▶ What you should do:
Exclude the pictures. Transcribe exactly, and only, the lines from the one holding "Where should I" to the end of the material below.

▶ Information provided:

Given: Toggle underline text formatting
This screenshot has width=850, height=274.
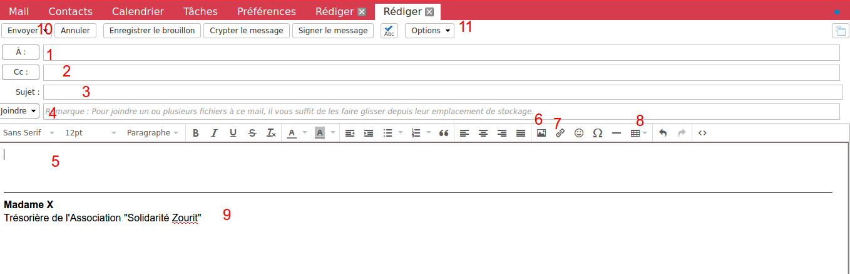Looking at the screenshot, I should pos(233,133).
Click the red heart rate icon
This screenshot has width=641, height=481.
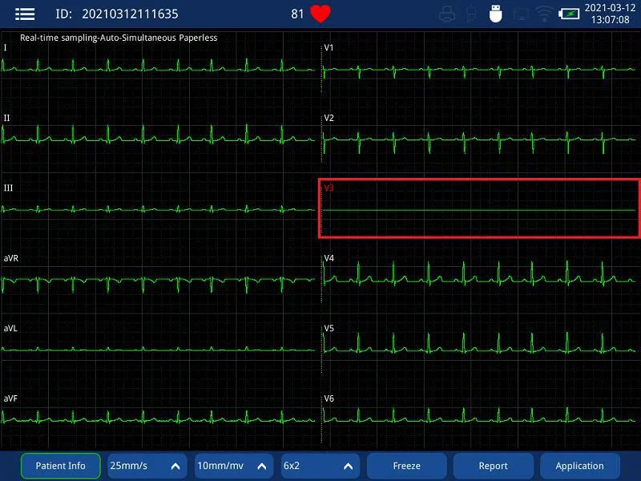[x=321, y=14]
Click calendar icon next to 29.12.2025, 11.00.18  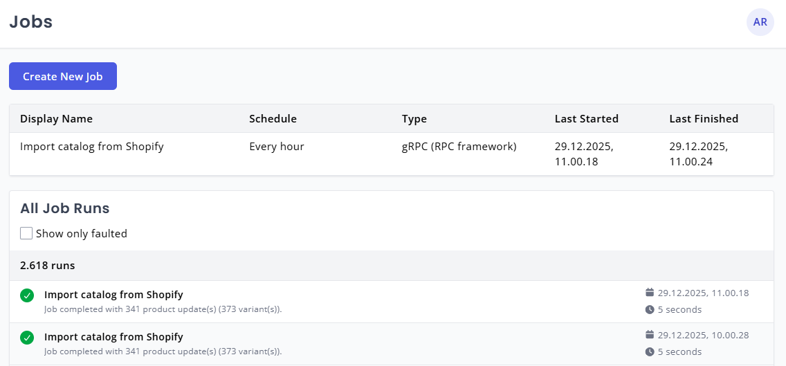tap(649, 293)
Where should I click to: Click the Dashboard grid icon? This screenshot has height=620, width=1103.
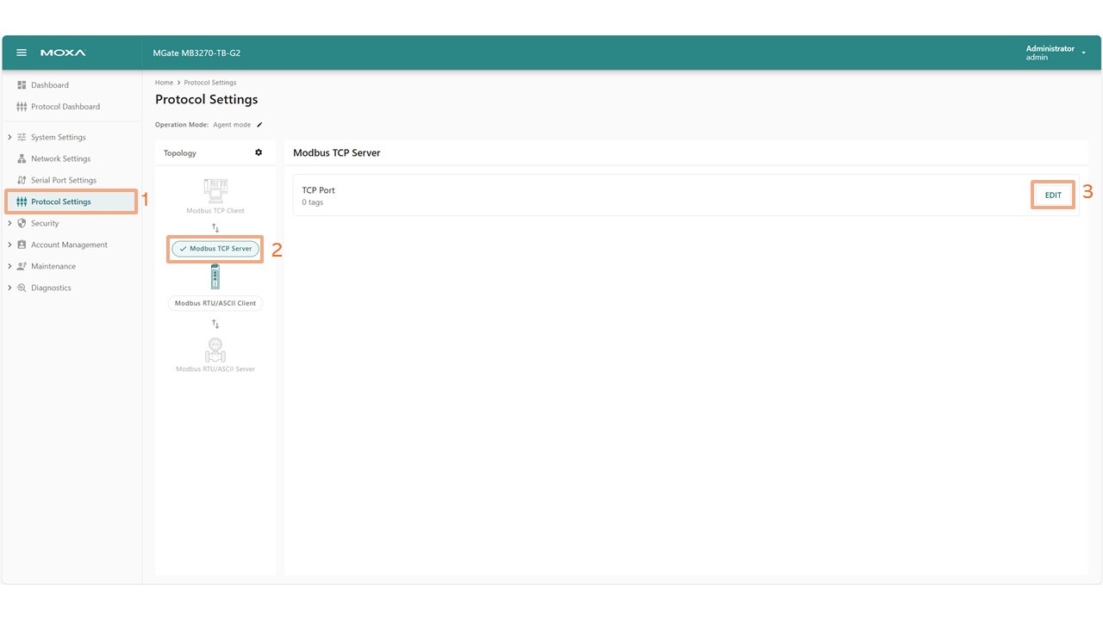pos(22,85)
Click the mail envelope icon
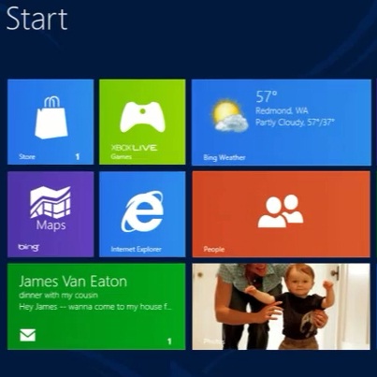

▶ Output below:
Where should I click to: Click the Dashboard grid icon? This screenshot has height=620, width=1103.
pos(22,85)
Click the mail envelope icon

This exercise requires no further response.